Is there any basis in fact to what's alleged in the article? Forking over your university login credentials to scihub seems like a very bad idea indeed. OTOH, presumably they must have amassed almost the entire corpus (https://www.ncbi.nlm.nih.gov/pmc/articles/PMC5832410/) by some such means...
I think they do use "donated" credentials in the background, but the article makes it sound like people would be phished into handing over their logins, which is not the case at all.
Probably someone contributed their credentials because they (rightfully IMO) felt the cause was justified.
Later the uni found out, asked questions and the person just lied they were 'tricked'. Uni makes a police report and the police just takes it at face value.

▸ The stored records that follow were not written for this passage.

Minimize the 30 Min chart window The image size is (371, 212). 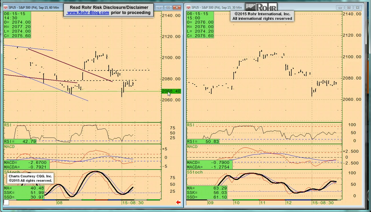pos(339,7)
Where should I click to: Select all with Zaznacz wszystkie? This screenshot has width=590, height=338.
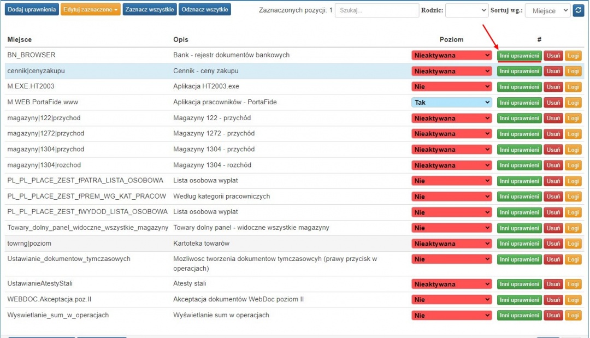coord(149,9)
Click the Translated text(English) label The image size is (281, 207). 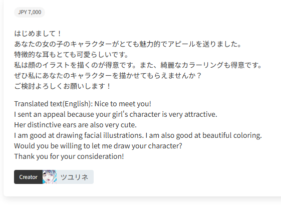(x=54, y=104)
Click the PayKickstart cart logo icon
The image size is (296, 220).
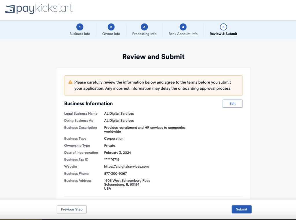pos(10,9)
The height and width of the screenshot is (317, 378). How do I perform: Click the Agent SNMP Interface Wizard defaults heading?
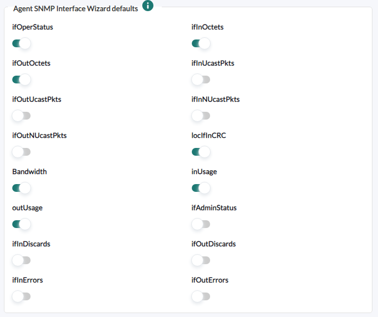pos(76,9)
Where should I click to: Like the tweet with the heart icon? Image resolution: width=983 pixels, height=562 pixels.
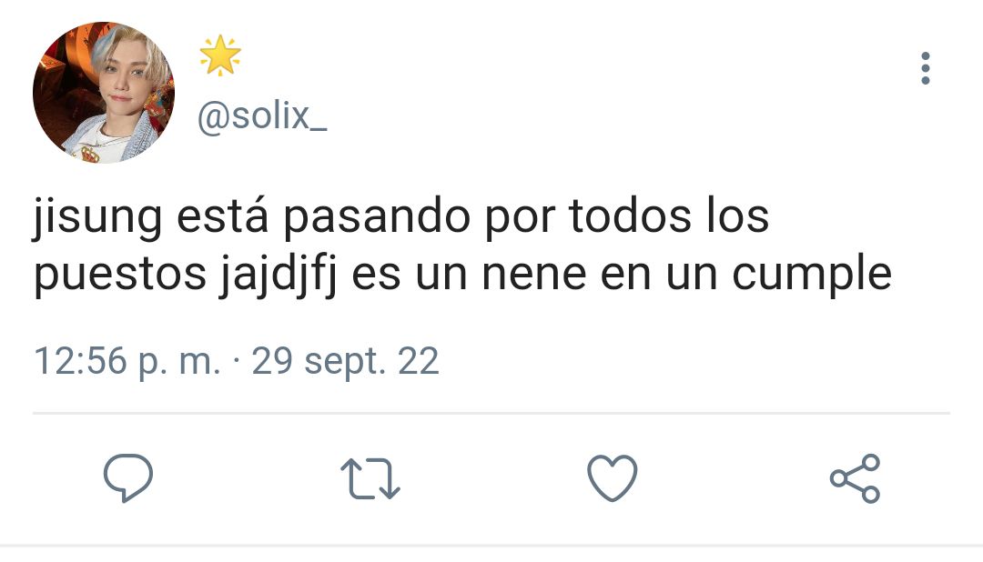tap(612, 478)
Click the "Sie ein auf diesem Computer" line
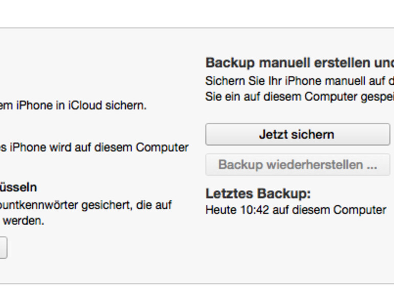 (x=299, y=96)
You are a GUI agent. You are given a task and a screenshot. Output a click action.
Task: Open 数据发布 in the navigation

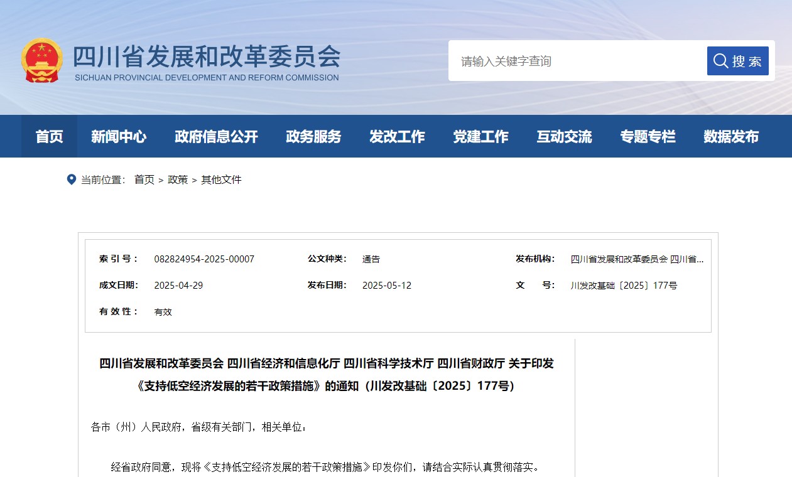(x=731, y=136)
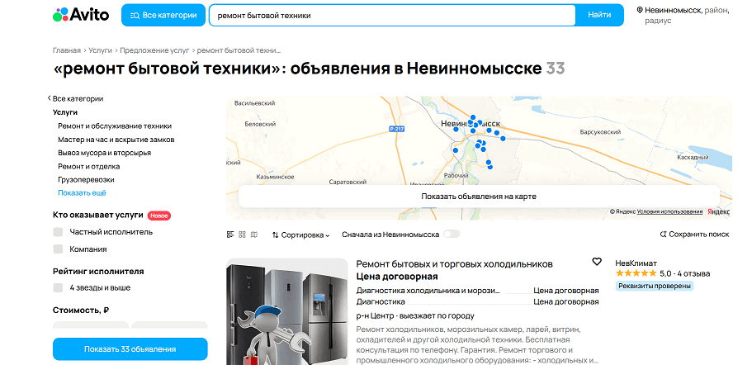Switch to grid view layout

click(x=243, y=235)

Why would anyone need to hand over their credentials to sci hub if it weren't for this purpose? Neither the BBC nor the police present any evidence of this "phishing" that I can see.
If I still had access to my university creds I'd totally give them to sci hub. They're doing God's work.
I don't know how sci-hub works but there have been private versions of it for decades and that's how they worked, but that always occured in somewhat trusted circles.
There wasn’t really an equivalent of Sci-Hub and LibGen until the last decade or so. I was a member of previous filesharing communities popular among Eastern Europeans unable to afford academic literature, but there wasn’t all that much available in pirated form, because it required time-consuming scanning or making a request to someone who might download it for you. It was only when people like Aaron Schwartz and the Sci-Hub team managed to mass-download articles from JSTOR and other paywalls, that finally academics got access to most of what they were looking for.
There was, privately, as I said. Private web servers that proxied through other people's credentials that gave direct access to the catalogues. You'd use them exactly the same way as Sci-Hub.